> **ENUNCIADO**
Reproduce literalmente el pasaje del fragmento de texto que empieza en las palabras "Al final, tuvimos" y termina después de "de esos días.".

Entonces empecé a desbloquearme. La fe es lo que me permite estar en pie y vivir esta circunstancia concreta con una perspectiva distinta, partiendo de la pregunta: «Pero yo, ¿de quién soy?». ¿De quién soy en este preciso instante? En Entebbe, la noche del 29 de febrero, nos reunimos un grupo reducido procedente de Uganda, Kenia, Camerún... En ese momento era razonable. Fue un encuentro precioso. Estábamos serenos, a pesar de que faltaran muchos amigos. En un momento dado, ante una cierta sensación de abandono, solté: «Bendito sea Dios que pasa esto. Una nueva ocasión para tomar conciencia de lo que nos decimos siempre: ¿hay algo en nuestra experiencia que puede vencer el miedo? ¿Este trance me permite experimentar de quién soy yo?». No nos damos a nosotros mismos ni un instante de vida. Caer en la cuenta de ello es lo único que puede dar esa paz y esa tranquilidad que pude ver entre nosotros.
Al final, tuvimos una conversación con Davide Prosperi, vicepresidente de la Fraternidad de CL, por videoconferencia. También aquí, en África, donde en general la gente vive con miedo –¡imaginad en una situación como la actual!–, con el temor a que quien gobierna se haga el sueco, esconda información o, peor aún, niegue el peligro, es posible mantener la serenidad. Fue palpable en los diálogos de esos días.
Doy gracias a Dios que me llama a vivir esta circunstancia para volver a ponerme en pie, para recobrar la conciencia de lo que soy, como si me preguntara: «¿Quién eres? ¿De quién eres?». Él me atrae hacia sí continuamente y nada me corresponde más.

> **SECCIÓN DE DATOS**

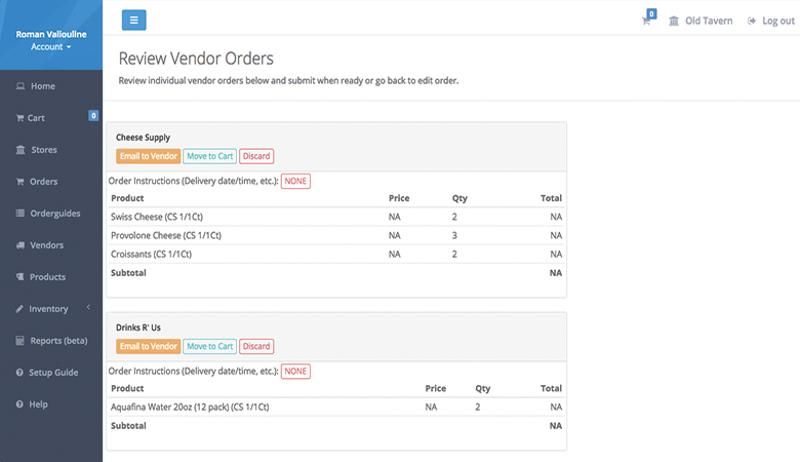Edit Drinks R' Us order instructions NONE tag
This screenshot has width=800, height=462.
(x=295, y=371)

> **SOLUCIÓN**
Al final, tuvimos una conversación con Davide Prosperi, vicepresidente de la Fraternidad de CL, por videoconferencia. También aquí, en África, donde en general la gente vive con miedo –¡imaginad en una situación como la actual!–, con el temor a que quien gobierna se haga el sueco, esconda información o, peor aún, niegue el peligro, es posible mantener la serenidad. Fue palpable en los diálogos de esos días.